Même les journalistes sont tenus à l’écart des négociations pour trouver une sortie de crise à la situation actuelle. Ces pratiques sont forcément annonciatrices du retour de la langue de bois et des discours unilatéraux.
De leur côté, les partenaires sociaux, l’UGTT et l’UTICA essentiellement- sont dans le même camp. Sauver ce qu’il y a lieu de l’être. Toutes les initiatives personnelles comme la toute dernière d’Yadh Ben Achour se sont fracassées.
Immobilisme ou chaos?
La rentrée est bel et bien difficile en ce début de septembre.Oubliés les engagements de la révolution. Aux oubliettes les réformes, la croissance, la lutte contre la pauvreté… Au diable les Tunisiens qui se sont exprimés dans la rue lors de l’assassinat de Chokri Belaid et Mohamed Brahmi.
Que les Tunisiens, qui souffrent en silence et observent sans rien comprendre leur prise en otage par une élite qui se débat et déçoit, ne pensent plus qu’aux cahiers et livres qu’ils ont du mal à acheter et regrettent leurs rêves de liberté, de justice, de dignité, de vie meilleure…

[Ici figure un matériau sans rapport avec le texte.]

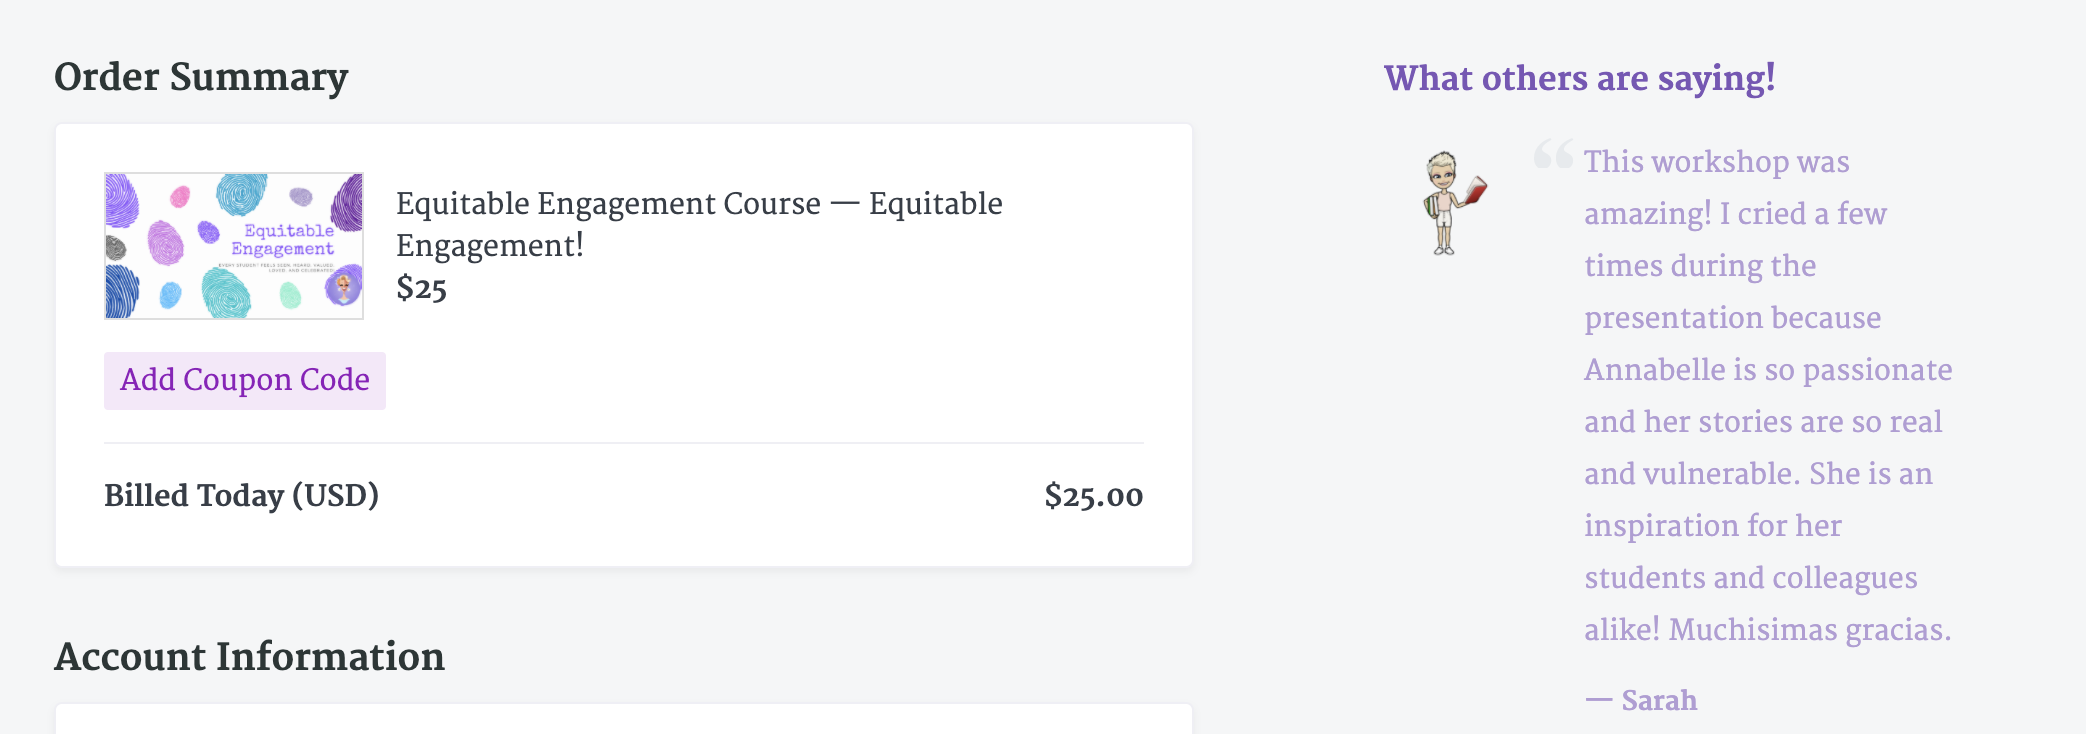Click the "What others are saying!" heading

click(1579, 78)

Que les Tunisiens qui désespèrent d’un avenir meilleur se désintéressent de la politique -car ils ne s’y reconnaissent pas- ne dérange personne. Et surtout pas les partis politiques qui, c’est bien connu, ne se souviennent du peuple que quand il devient des voix pour les élire. Or, pour le moment, nous en sommes encore bien loin. Parler des élections est au mieux utopique au pire crédule.
Cependant, le Tunisien a la mémoire vive et n’oublie pas. Dans son quotidien, il souffre mais sait rester stable et devient stabilisateur de ce pays que l’on malmène. La force de la Tunisie vient d’un fait vérifiable dans chaque coin de rue. Les Tunisiens sont hermétiques à la violence, à l’intolérance, aux divisions, aux manipulations.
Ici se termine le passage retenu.